··· Textauszug ···
Hin­ter­grund die­ser Fra­ge­stel­lung ist die Recht­spre­chung des II. Senats des Bun­des­fi­nanz­hofs, nach der der auf die antei­li­ge Instand­hal­tungs­rück­stel­lung ent­fal­len­de Kauf­preis die grund­er­werb­steu­er­li­che Gegen­leis­tung nicht min­dert. So ein Urteil des Bun­des­fi­nanz­hofs vom 16.9.2020 unter dem Akten­zei­chen II R 49/17.

Das erst­in­stanz­li­che Finanz­ge­richt Köln kommt in der Ent­schei­dung vom 21.6.2023 unter dem Akten­zei­chen 2 K 158/20 zu dem Schluss, dass eine Akti­vie­rung auch nach Ände­rung des Woh­nungs­ei­gen­tums­ge­set­zes statt­fin­den muss.

Zur ertrag­steu­er­lich bilan­zie­ren­den Behand­lung einer Betei­li­gung eines Woh­nungs­ei­gen­tü­mers an einer sol­chen Instand­hal­tungs­rück­stel­lung hat der Bun­des­fi­nanz­hof bereits in sei­ner Ent­schei­dung vom 5.10.2011 unter dem Akten­zei­chen I R 94/10 ent­schie­den, dass ein bilan­zie­ren­der Gewer­be­trei­ben­der, dem eine Eigen­tums­woh­nung gehört und der Zah­lun­gen in eine von der Woh­nungs­ei­gen­tü­mer­ge­mein­schaft gebil­de­te Instand­hal­tungs­rück­stel­lung geleis­tet hat, sei­ne Betei­li­gung an der Instand­hal­tungs­rück­stel­lung mit dem Betrag der geleis­te­ten und noch nicht ver­brauch­ten Ein­zah­lun­gen akti­vie­ren muss.

Nach die­ser Ent­schei­dung des Bun­des­fi­nanz­hofs sind Wirt­schafts­gü­ter alle Sachen, Rech­te, tat­säch­li­chen Zustän­de und kon­kre­ten Mög­lich­kei­ten, die ent­we­der ein­zeln oder zusam­men mit dem Betrieb über­tra­gen wer­den kön­nen und aus der Sicht eines poten­zi­el­len Betriebs­er­wer­bers einen eigen­stän­di­gen Wert haben. Ver­glei­che inso­weit auch die Ent­schei­dung des Bun­des­fi­nanz­hofs vom 30.9.2010 unter dem Akten­zei­chen IV R 28/08.
··· Erfasste Daten ···
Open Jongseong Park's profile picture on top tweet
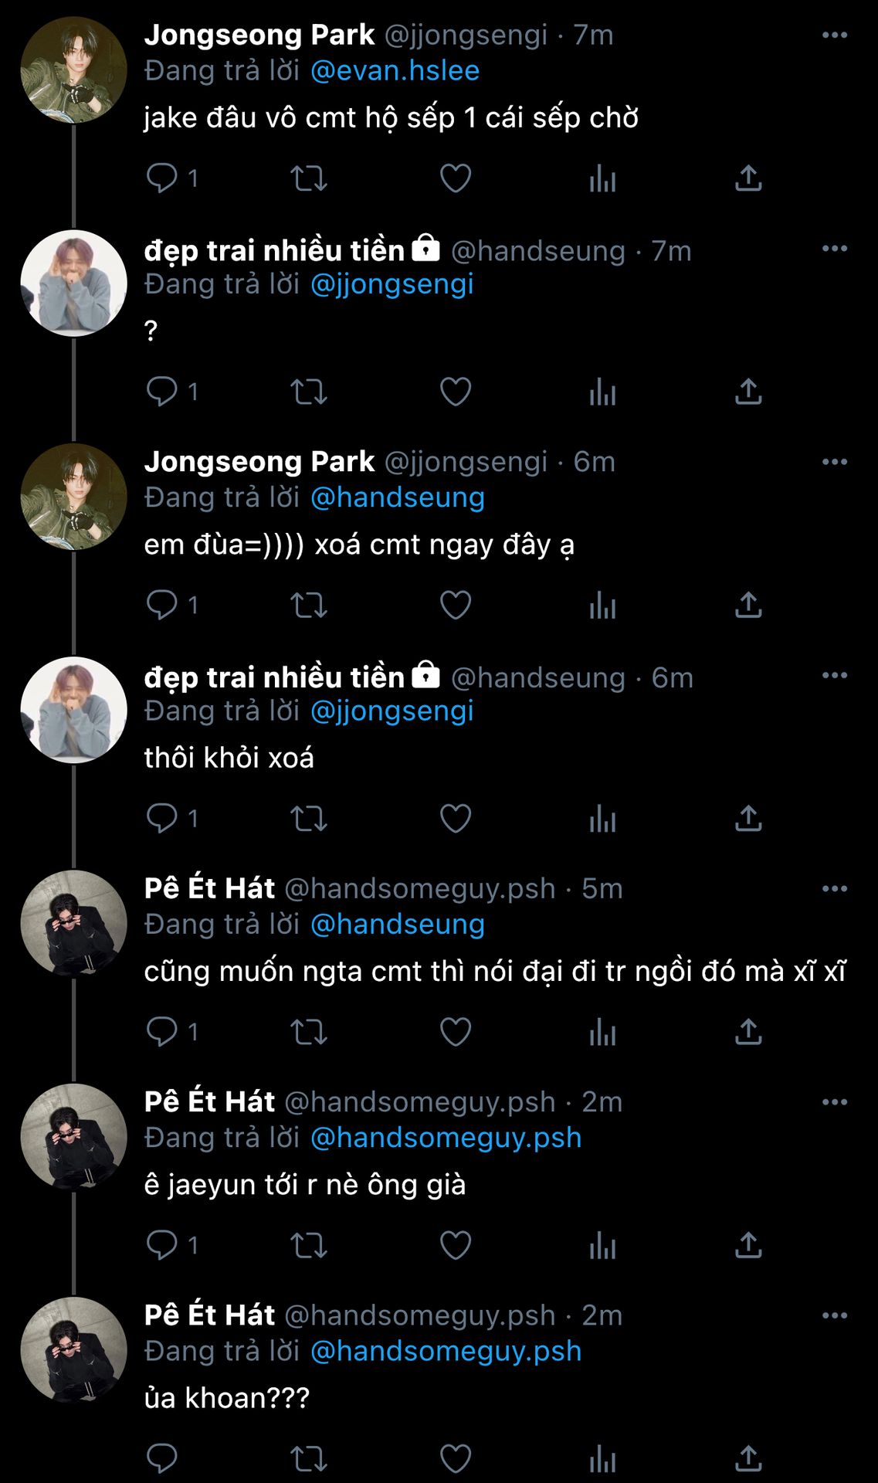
···
Aufgaben:
1. Fassen Sie den Absatz im Textauszug, der mit „Zur ertragsteuerlich bilanzierenden Behandlung“ beginnt, kürzer zusammen und behalten Sie dabei seine wesentlichen Angaben bei.
2. Schreiben Sie den Textauszug über die steuerliche Behandlung der Instandhaltungsrückstellung im Anschluss an seinen letzten Satz weiter.
Die Auflistung ist dafür ohne Belang.

Gelöste Aufgaben:
1. Laut Bundesfinanzhof (Entscheidung vom 5.10.2011, Az. I R 94/10) muss ein bilanzierender Gewerbetreibender mit Eigentumswohnung, der in die Instandhaltungsrückstellung der Wohnungseigentümergemeinschaft eingezahlt hat, seine Beteiligung daran in Höhe der geleisteten, noch nicht verbrauchten Einzahlungen aktivieren.

2.
Die Betei­li­gung an einer Instand­hal­tungs­rück­stel­lung erfüllt die­se Vor­aus­set­zun­gen. Denn zum einen ver­mit­telt sie einen geld­wer­ten Anspruch des Woh­nungs­ei­gen­tü­mers auf Bezah­lung von Auf­wen­dun­gen aus der Instand­hal­tungs­rück­stel­lung. Selbst wenn die­ser Anspruch zivil­recht­lich erst in der Fol­ge­zeit ent­ste­hen soll­te, ist sei­ne Ent­ste­hung zumin­dest hin­rei­chend sicher und durch die vor­aus­ge­gan­ge­nen Ein­zah­lun­gen in der Ver­gan­gen­heit wirt­schaft­lich ver­ur­sacht, was für sei­ne Akti­vie­rung im Grund­satz genügt. So bereits der Bun­des­fi­nanz­hof in einer Ent­schei­dung vom 18.12.2002 unter dem Akten­zei­chen I R 11/02.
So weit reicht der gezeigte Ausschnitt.